(Source data)
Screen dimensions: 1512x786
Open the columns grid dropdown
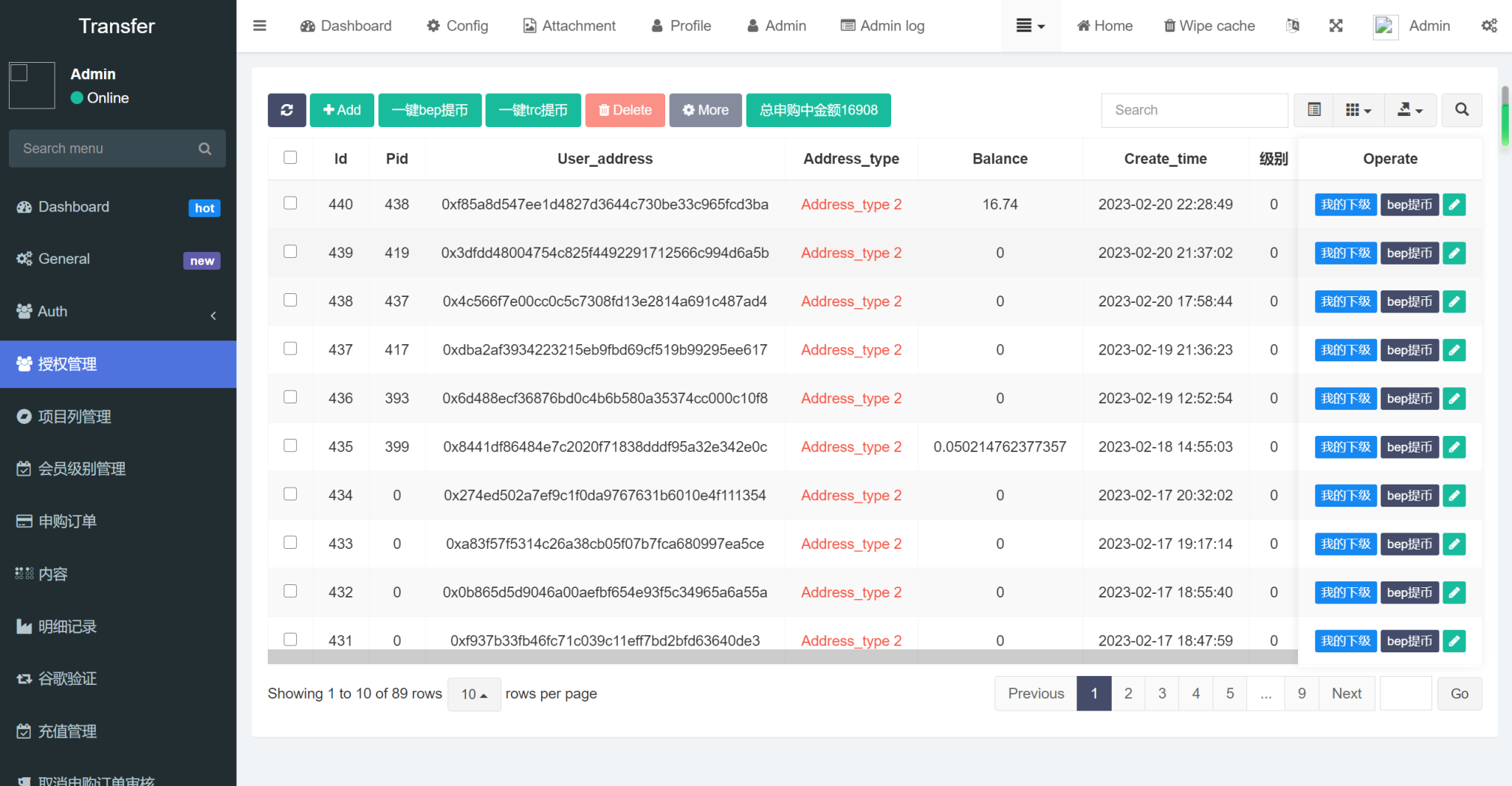tap(1358, 110)
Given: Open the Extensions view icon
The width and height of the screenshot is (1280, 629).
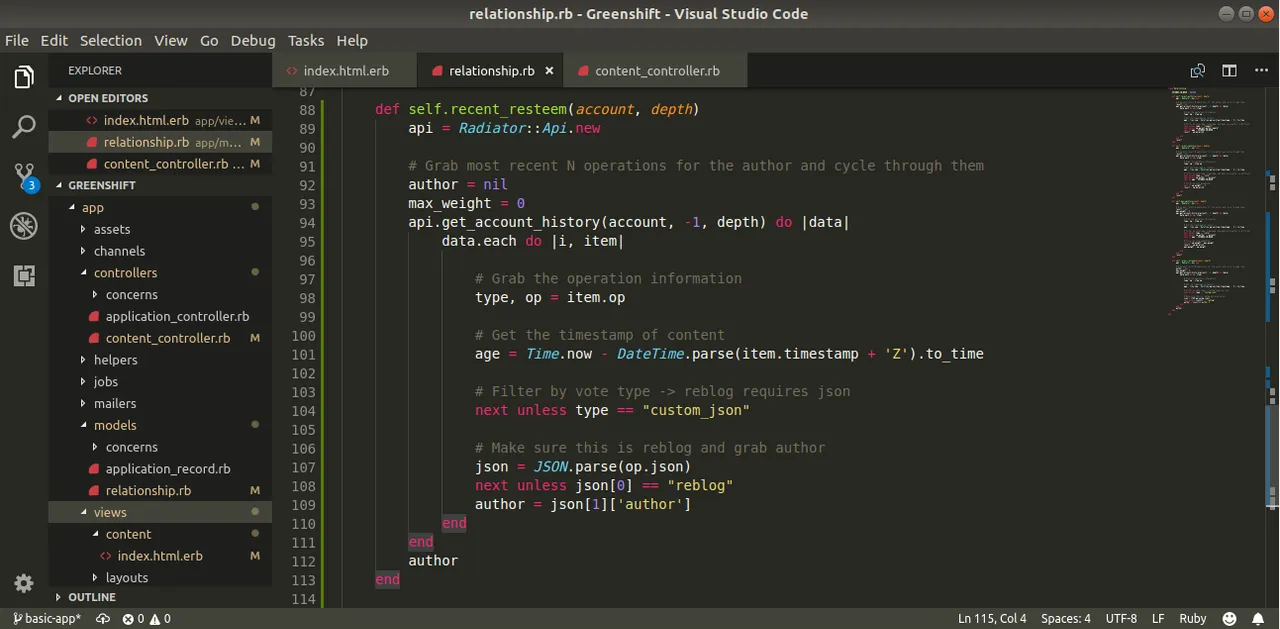Looking at the screenshot, I should tap(24, 276).
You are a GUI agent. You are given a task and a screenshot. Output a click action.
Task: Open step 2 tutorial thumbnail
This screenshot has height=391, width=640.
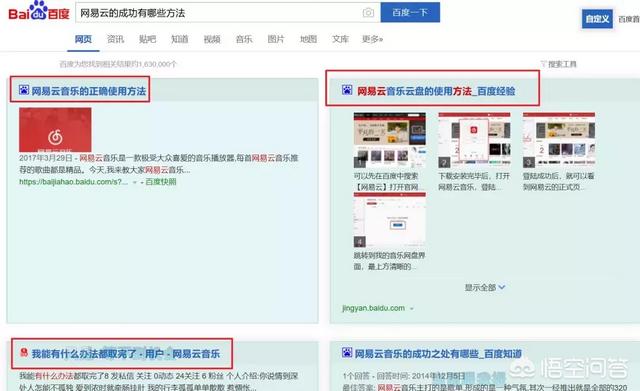coord(474,140)
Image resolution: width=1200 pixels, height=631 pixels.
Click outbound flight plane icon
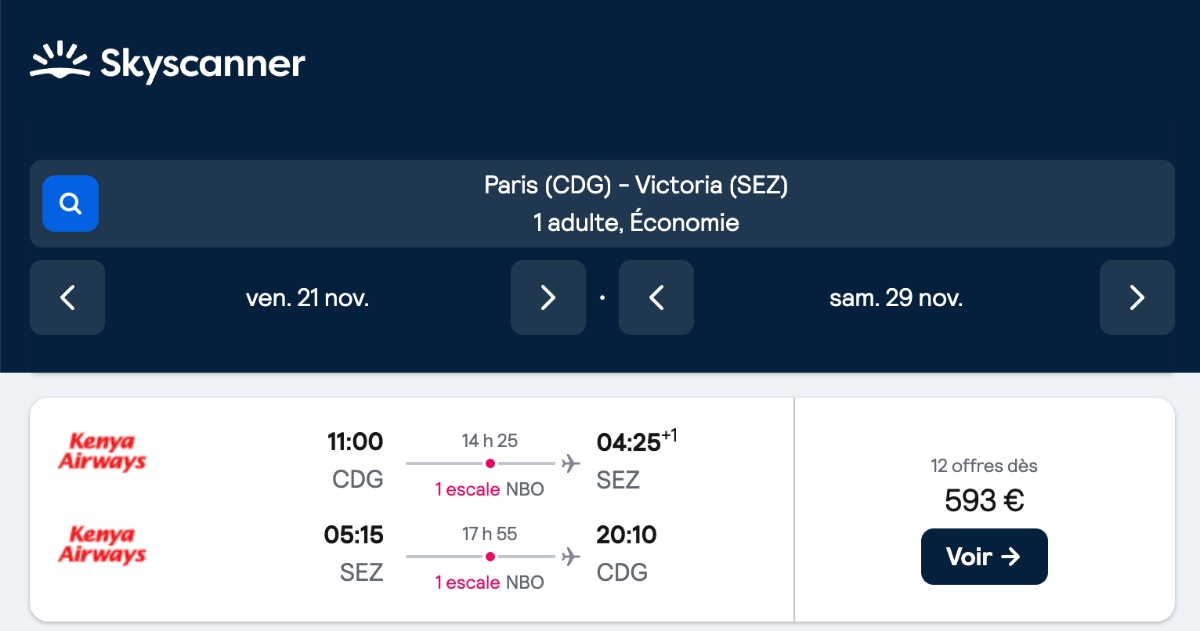point(571,463)
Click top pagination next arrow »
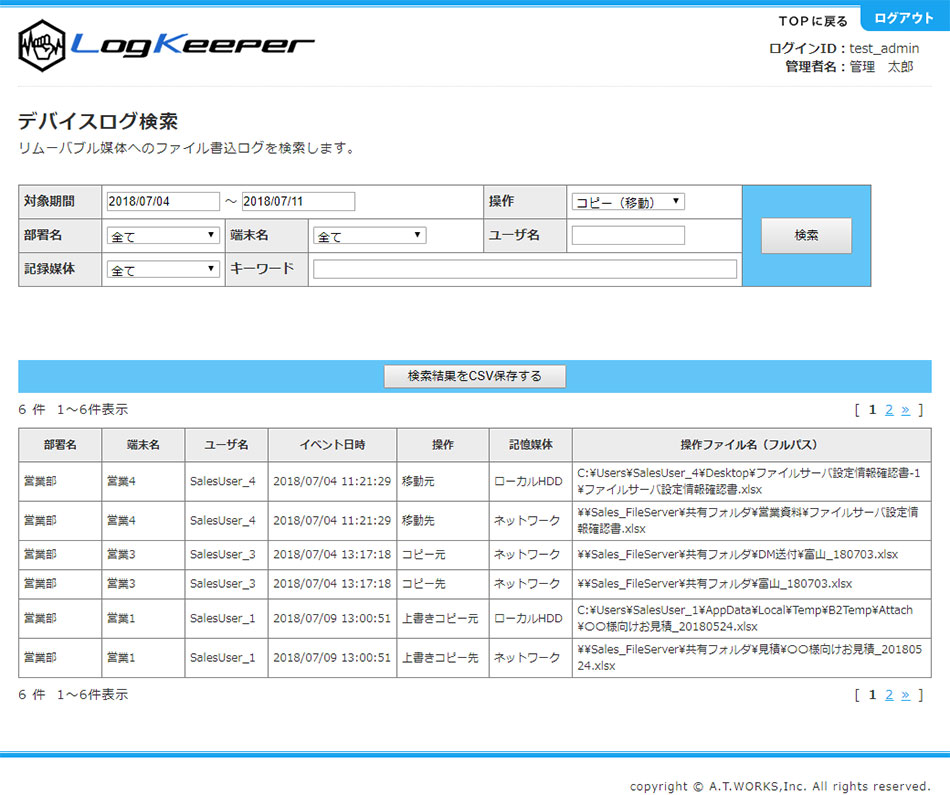The image size is (950, 795). point(905,410)
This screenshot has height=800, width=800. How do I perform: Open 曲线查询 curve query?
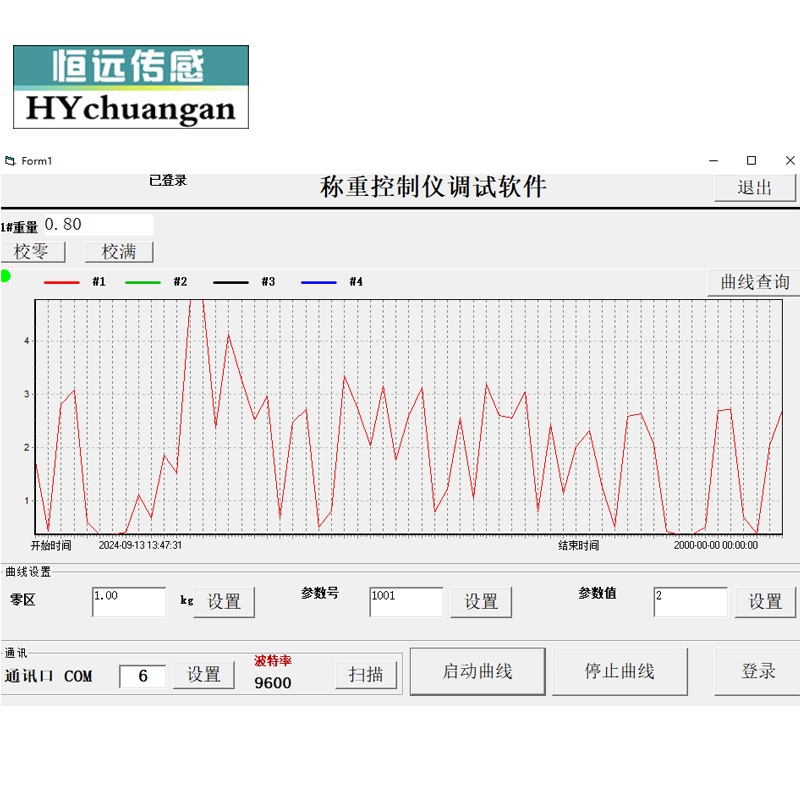(x=755, y=282)
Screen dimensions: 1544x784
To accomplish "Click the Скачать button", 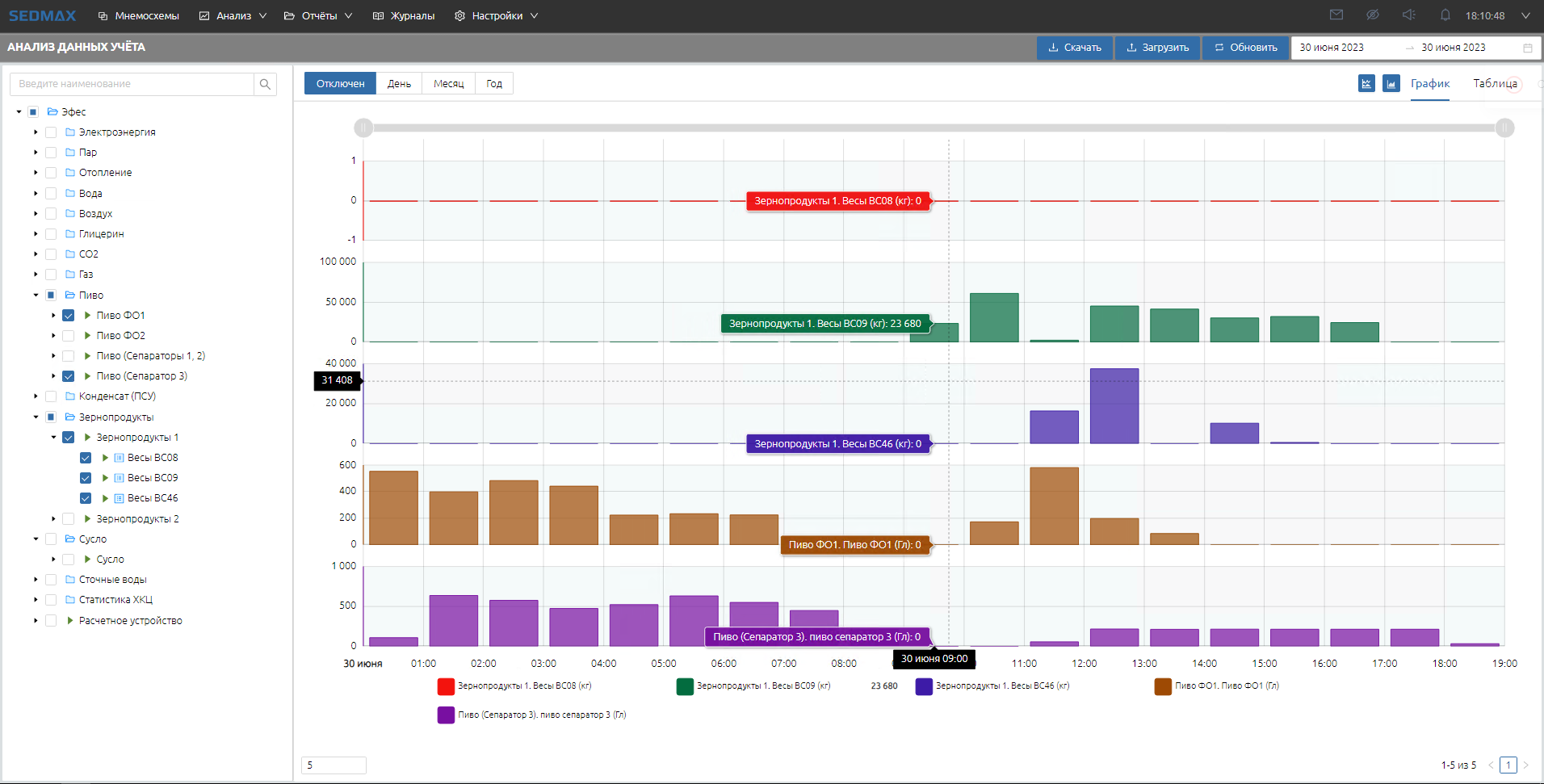I will pos(1074,48).
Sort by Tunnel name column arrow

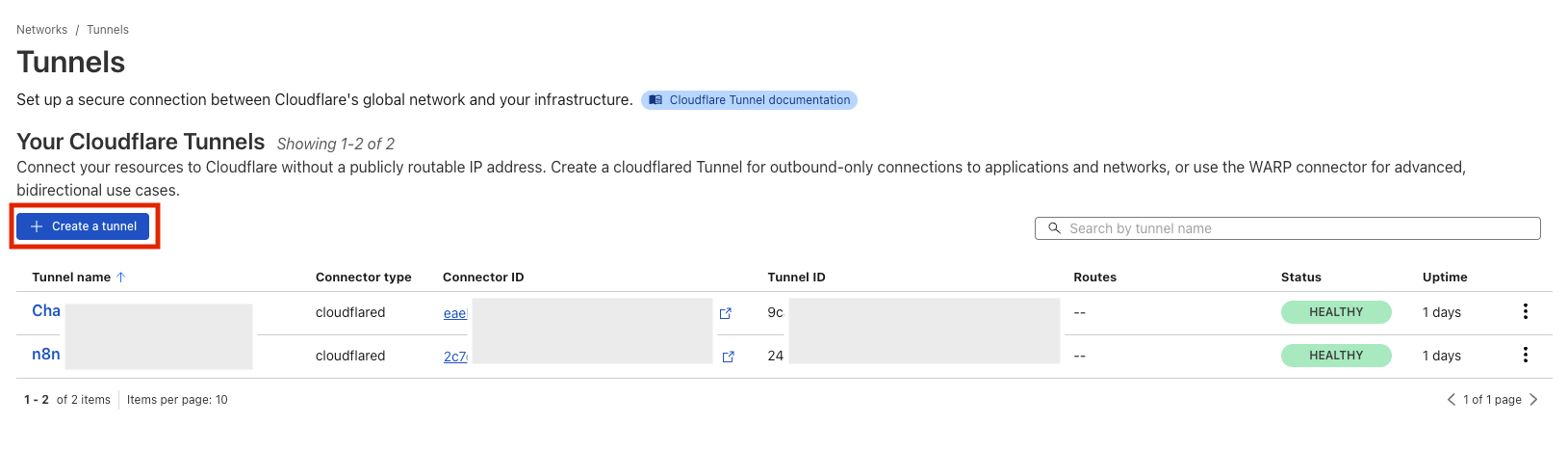121,278
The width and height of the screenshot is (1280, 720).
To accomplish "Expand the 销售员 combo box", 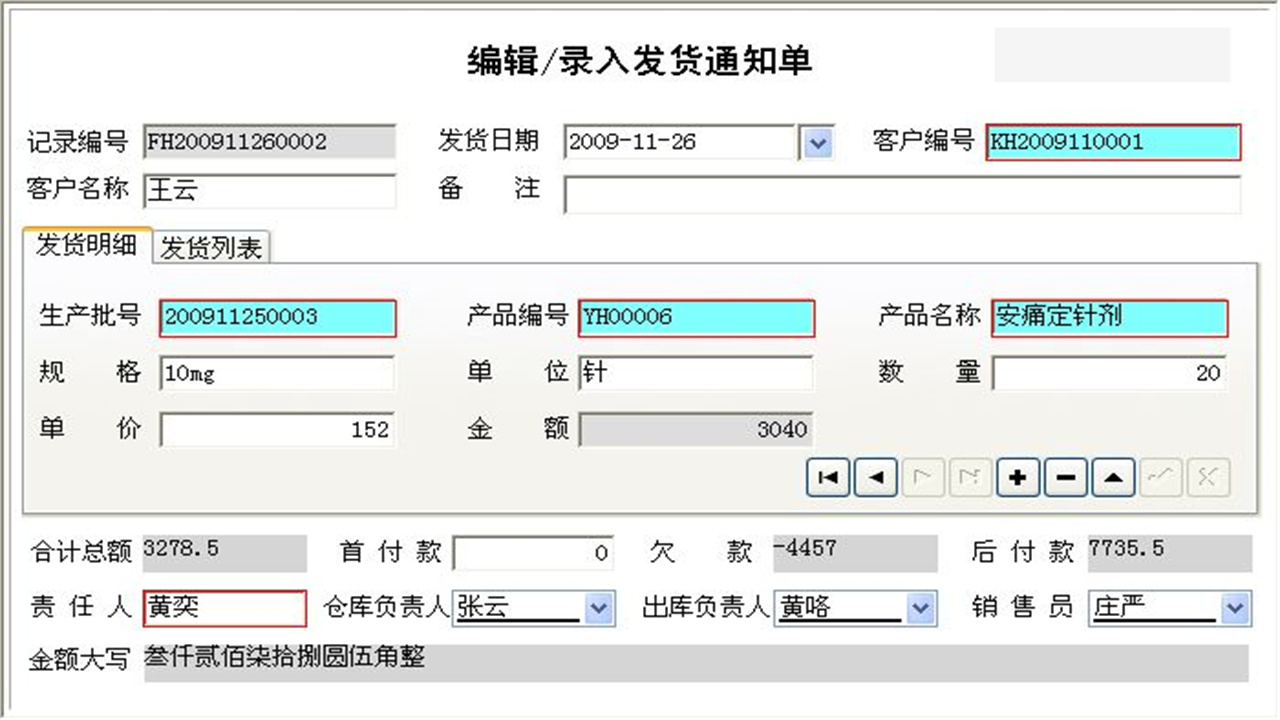I will (x=1234, y=607).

# Exercise aim
Your answer must be every line from the entries that contains the string "dimensions", copied as it stands.

# Solution to the exercise
Screen dimensions: 1512x786
Screen dimensions: 1544x784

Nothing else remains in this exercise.